The correction label was embedded at the bottom of the original post without any alterations to the text.
The Singapore government said on Friday it had instructed Facebook “to publish a correction notice” on a Nov. 23 post which contained accusations about the arrest of a supposed whistleblower and election rigging.
Singapore, which is expected to call a general election within months, said the allegations were “false” and “scurrilous” and initially ordered user Alex Tan, who runs the States Times Review blog, to issue the correction notice on the post.
Tan, who does not live in Singapore and says he is an Australian citizen, refused and authorities said he is now under investigation. Reuters could not immediately reach Tan for comment.

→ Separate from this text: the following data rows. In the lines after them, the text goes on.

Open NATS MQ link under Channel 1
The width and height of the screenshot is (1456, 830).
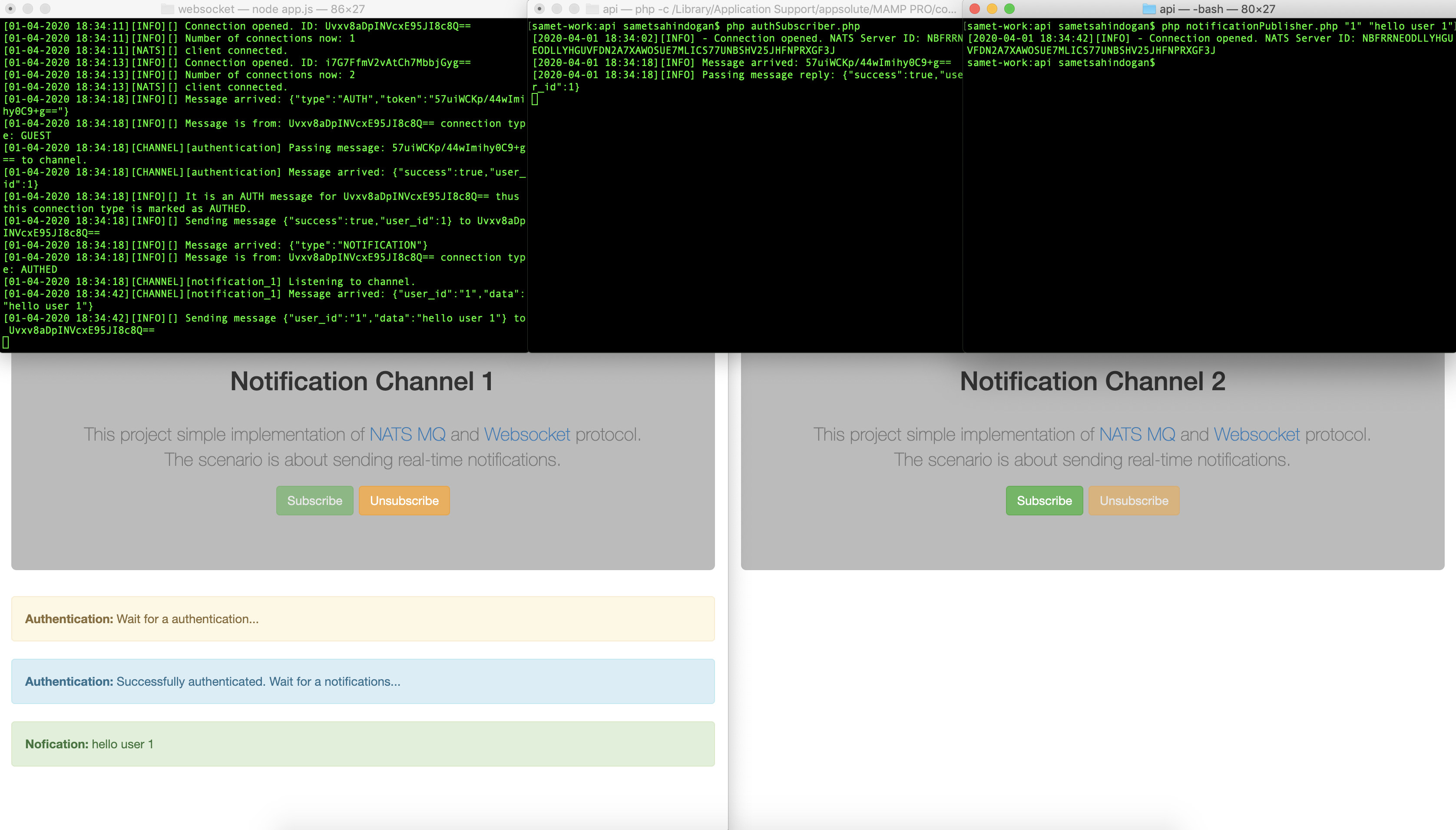point(407,435)
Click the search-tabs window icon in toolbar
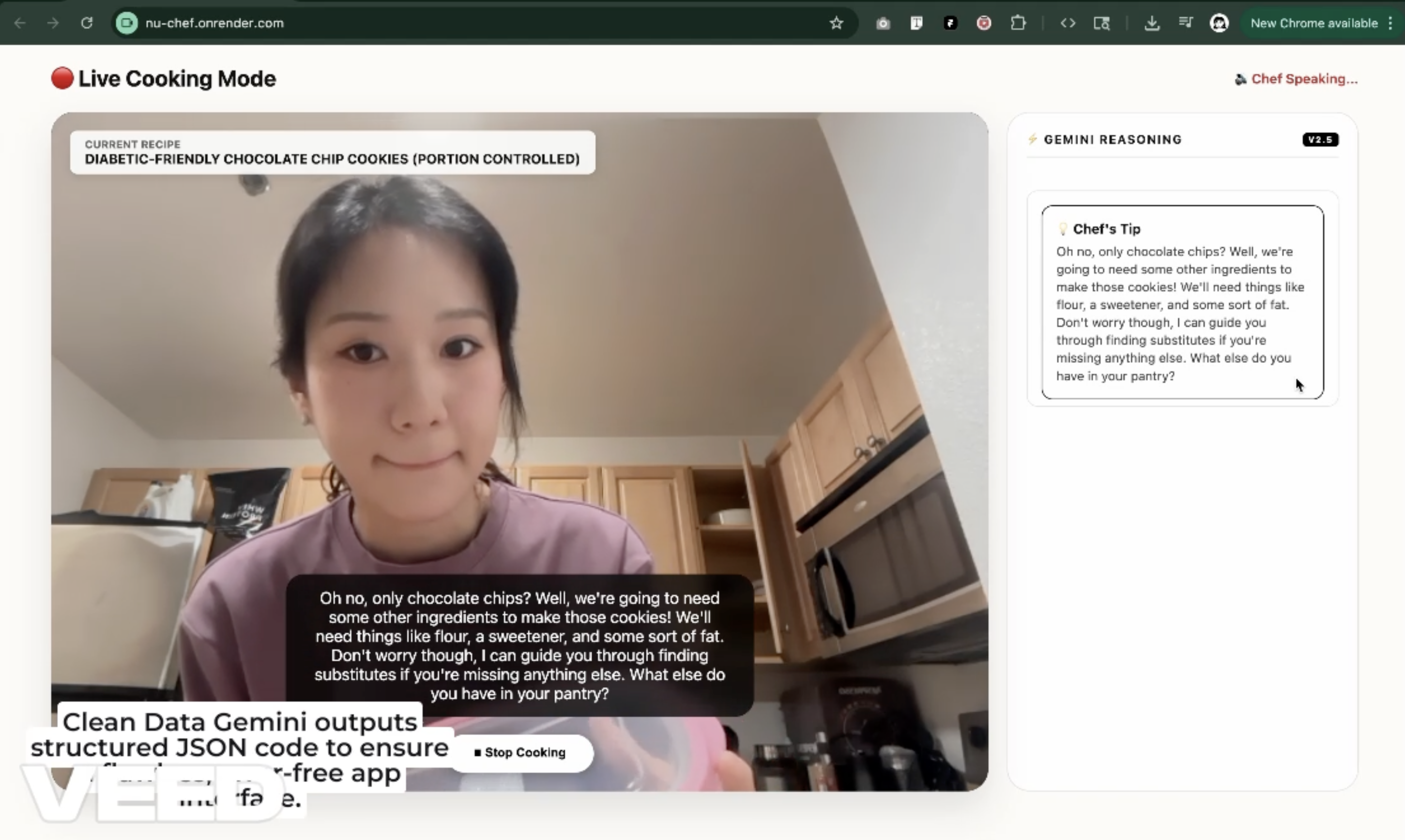1405x840 pixels. pos(1101,23)
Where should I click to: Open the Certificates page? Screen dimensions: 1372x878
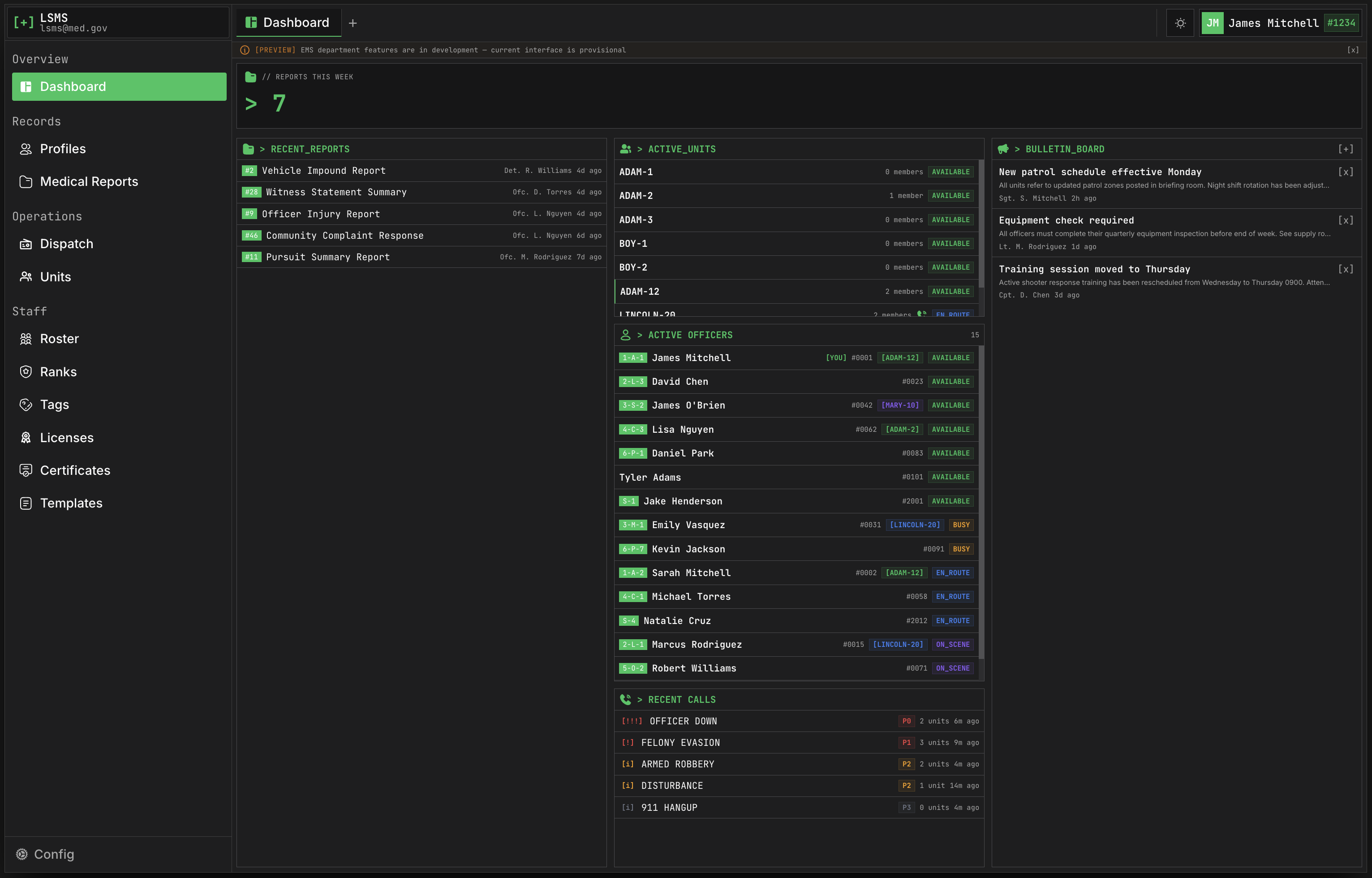pyautogui.click(x=75, y=470)

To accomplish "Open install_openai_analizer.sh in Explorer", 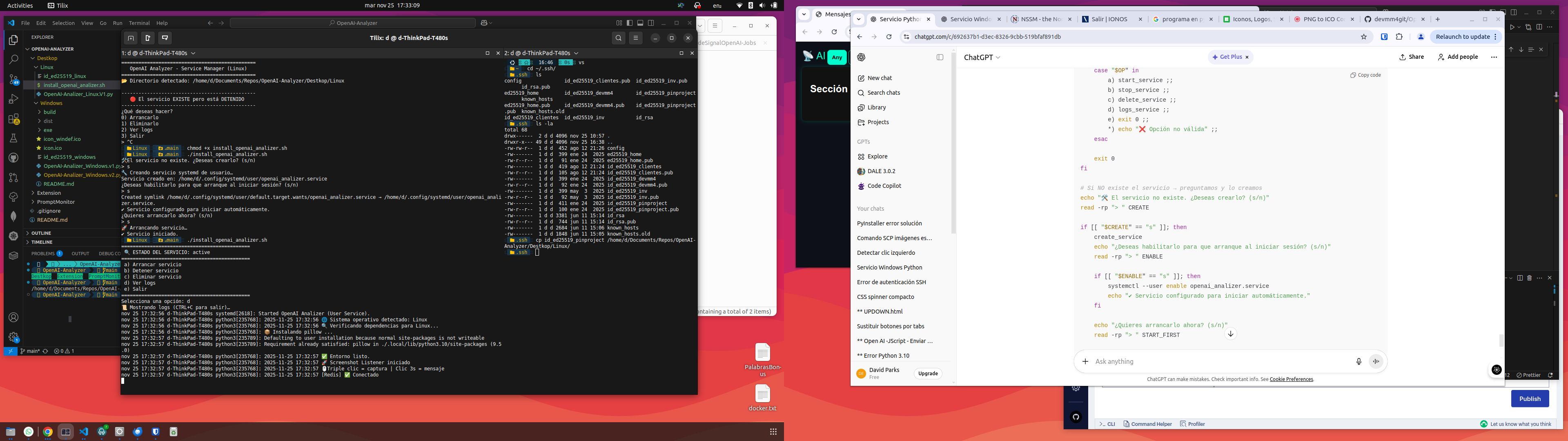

“As it is early days of the law coming into effect, we hope the Singapore government’s assurances that it will not impact free expression will lead to a measured and transparent approach to implementation.”
Some Singapore users, however, said that they could not see the correction notice. Facebook could not immediately explain why the notice was unavailable to some users.
Facebook often blocks content that governments allege violate local laws, with nearly 18,000 cases globally in the year to June, according to the company’s “transparency report.”
Two years in the making and implemented only last month, Singapore’s law is the first to demand that Facebook publish corrections when directed to do so by the government.
The Asia Internet Coalition, an association of internet and technology companies, called the law the “most far-reaching legislation of its kind to date”, while rights groups have said it could undermine internet freedoms, not just in Singapore, but elsewhere in Southeast Asia.
The penalties range from prison terms of as much as 10 years or fines up to S$1 million ($733,192).